Eye For Film >> Movies >> Shapeless (2021) Film Review
Shapeless
Reviewed by: Jennie Kermode
Ivy (played by co-writer Kelly Murtagh) is a singer with a soft but powerful voice and a distinctive style. She’s serious about what she does, and working hard to advance her career, but being a successful singer comes with certain other expectations, not least in her own mind. She not only has to sound good; she has to look a certain way, and she always has to maintain control. Her intense focus on this means that it’s getting harder and harder to do. Somewhere along the way, she has become bulimic, and now it’s beginning to overwhelm her.
People – not least those in the early stages of struggling with them themselves – tend to think of eating disorders in terms of behaviours around food, weight loss and a bit of delicate fainting. The reality is much uglier, as this film makes clear. As a body goes into starvation mode, all sorts of things begin to break down. A shortage of micronutrients interferes with the functioning of the brain, making it harder and harder to make good decisions or control one’s mood. A weakened diaphragm interferes with breath control. Bulimia, or simply an insufficient amount of food to absorb stomach acid, resulting in gastric reflux, damages the throat. Needless to say, none of this is good for a singer. It also means that the more severely one is affected by such an illness, the harder it gets to regain control.
The result of several years’ close collaborative work between director Samantha Aldana, screenwriter Bryce Parsons-Tweston, and Murtagh, herself a singer (amongst other things) with a history of bulimia, Shapeless eschews many of the demands of traditional narrative in order to explore an experience which doesn’t follow logical rules. Visually, it’s impressionistic, reflecting the psychological impacts of the disorder. We experience it almost exclusively from Ivy’s point of view, so that it’s actually the moments when we pull back from that – in the presence of professional colleagues or medical personnel – which feel the strangest. Elsewhere, as the film progresses, Aldana employs the language of the body horror subgenre to address how alienated Ivy feels from herself, and her sense that there’s another creature living inside her, trying to destroy her.

[Stored data]
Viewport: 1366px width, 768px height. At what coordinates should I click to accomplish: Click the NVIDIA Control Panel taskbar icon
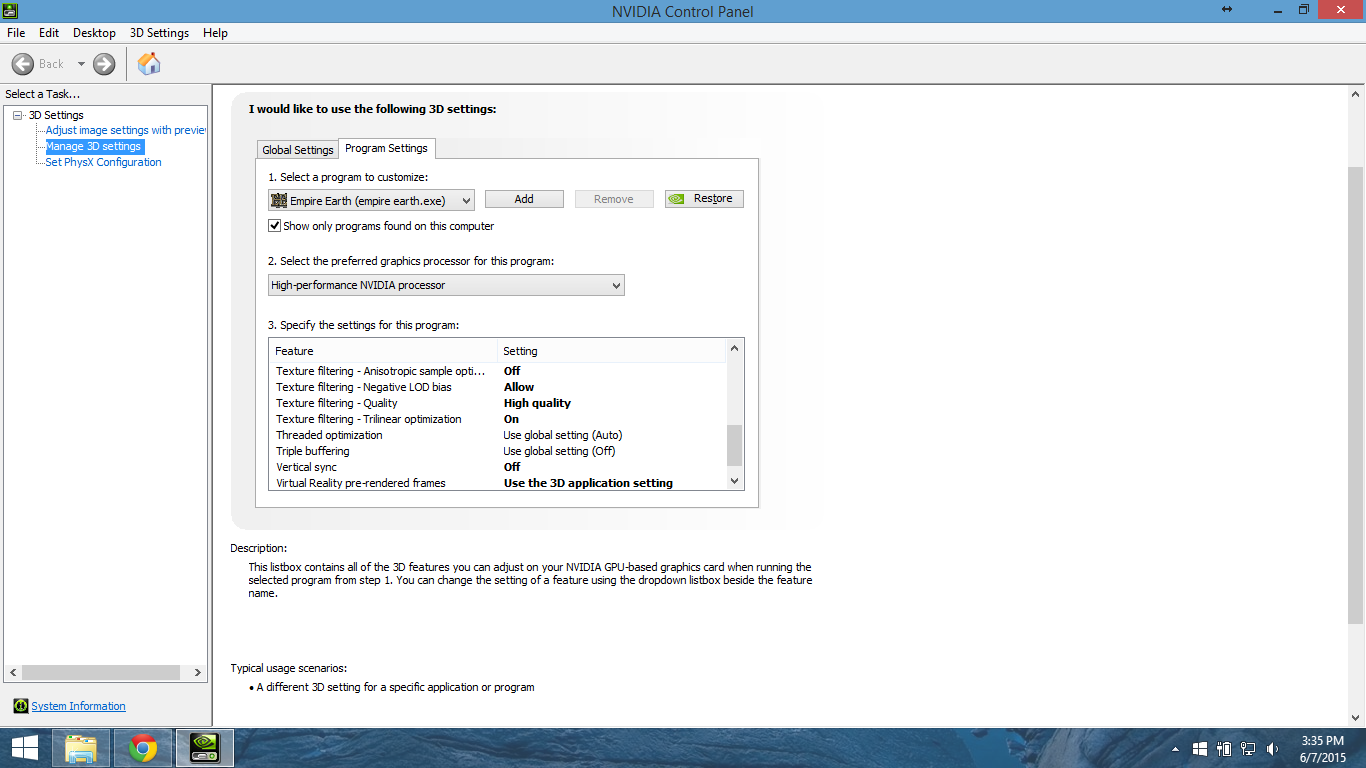pos(205,748)
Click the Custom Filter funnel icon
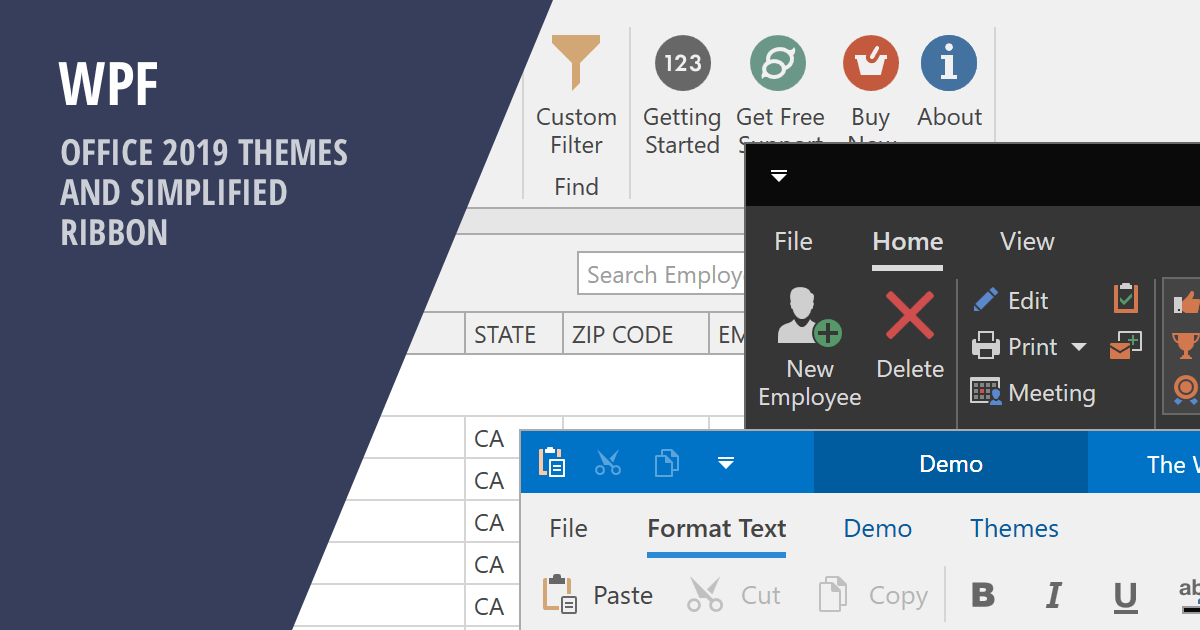Viewport: 1200px width, 630px height. pyautogui.click(x=576, y=63)
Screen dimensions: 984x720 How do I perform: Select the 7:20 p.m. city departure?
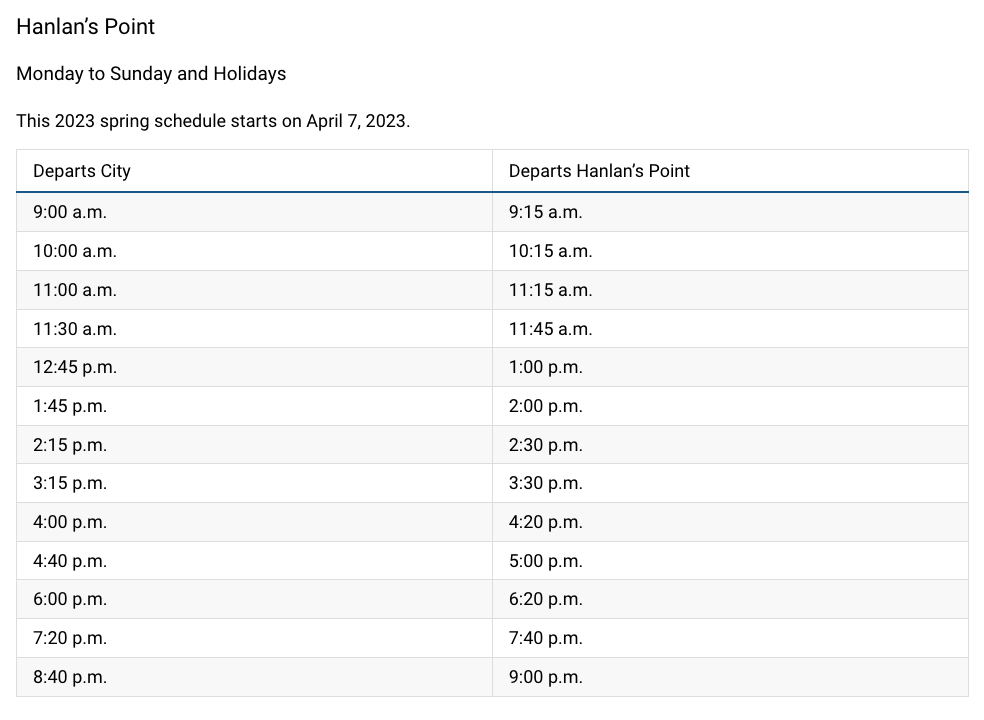[70, 638]
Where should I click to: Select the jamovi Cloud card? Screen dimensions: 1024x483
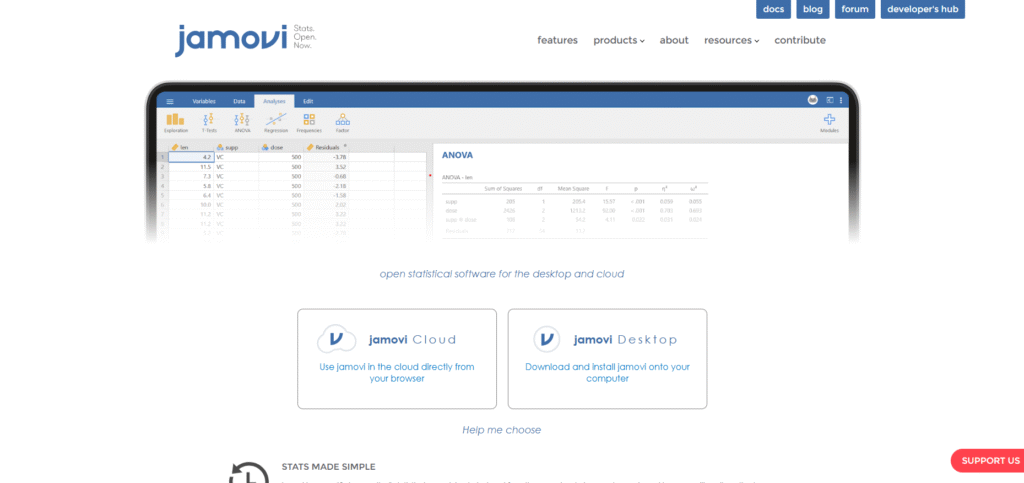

Your instructions: According to the Shapeless review, why do the scenes with professional colleagues or medical personnel feel the strangest?

Your solution: The film is experienced almost entirely from Ivy's point of view. The moments that pull back from her perspective, such as those with colleagues or medical staff, therefore stand out as the strangest.